• Set problem:
Please count the lines below that contain the string "screenshot", with case counting, and give only the number.

• Record extracts:
- - - - - - -
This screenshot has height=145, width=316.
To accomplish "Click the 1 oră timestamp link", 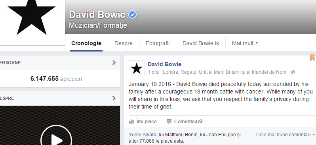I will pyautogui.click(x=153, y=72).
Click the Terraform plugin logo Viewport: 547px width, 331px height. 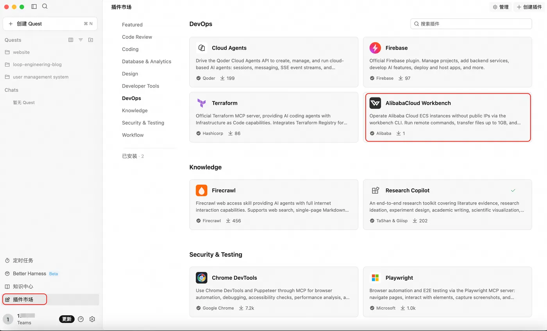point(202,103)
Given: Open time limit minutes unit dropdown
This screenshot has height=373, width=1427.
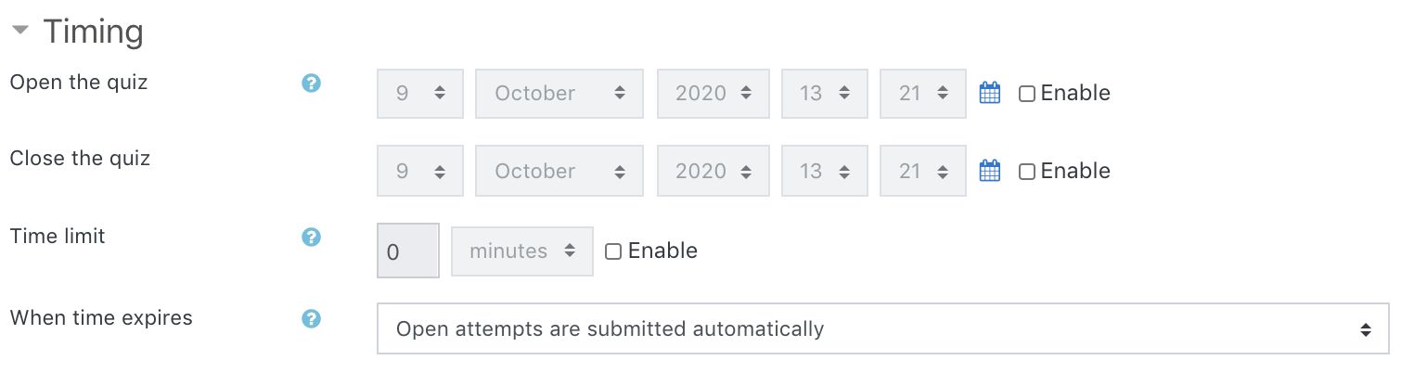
- - - - - - -
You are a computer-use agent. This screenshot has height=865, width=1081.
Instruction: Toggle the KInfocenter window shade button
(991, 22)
- - - - - - -
• Full answer:
3